Estimation models are based on the generic concept of productivity defined as the ratio of output to input. In software projects, productivity is defined as the ratio of the software product developed to the resources required to produce it. While ‘effort’ is the generally accepted measure of the input (often measured in person-hours, -days or -months), software size is recognized as a key factor in the construction of models estimating project effort.
In addition to size, it is recognized that other factors affect effort needed for doing maintenance projects, such as type of application, programming language, age of software, quality of the documentation available. In the context reported here, the maintenance projects measured and analysed were carried out on the same software application, in the respective organizations; this means therefore that these specific factors were held constant and did not need to be taken into account in building the estimation models within the same application under maintenance. Still, many other factors can influence maintenance projects effort, in addition to size: for instance, whether or not a full system test is required or not, severe constraints on resources availability, functional complexity, technical complexity, low or high level of reuse, etc. In the study reported here, these individual factors were not investigated independently, but were rather represented through a single factor referred to as ‘project difficulty’.

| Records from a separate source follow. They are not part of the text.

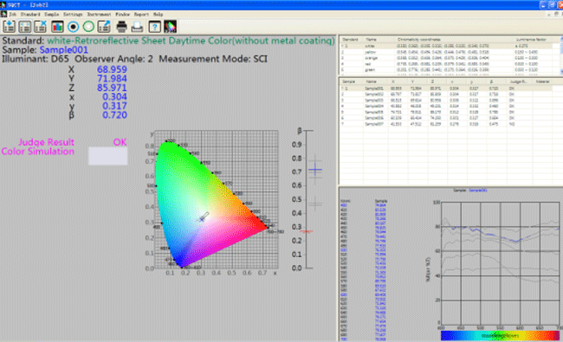This screenshot has width=563, height=342.
Task: Open the Instrument menu
Action: pos(99,15)
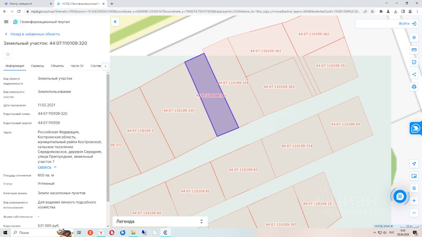Switch to the Сервисы tab
The height and width of the screenshot is (237, 422).
(x=38, y=66)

Generally, factors such as ‘project difficulty’ are represented as categorical variables which are not intentded to represent quantitative values. Such categories are used to identify distinct groups of data to be analyzed. The variables, by contrast, are used when categorical factors can affect the positive relationship of variables in regression models. Therefore, they can be considered as explanatory variables in estimation models.
This paper reports on the use of this new generation of functional size measure (COSMIC-FFP) in building productivity and estimation models for measuring the effort involved in small projects implementing functional enhancements in the context of the maintenance of real-time software in the defense industry. The information reported here is a summary of the analysis of the data set from the defence industry reported in full by Abran et al. in [3]. This same reference includes as well examples of estimation models built for a set of 15 maintenance projects on a web-based software application in the linguistic domain. Nagano [4] presents as well estimation models for a set of maintenance projects on a telecom switching system, all measured with COSMIC-FFP.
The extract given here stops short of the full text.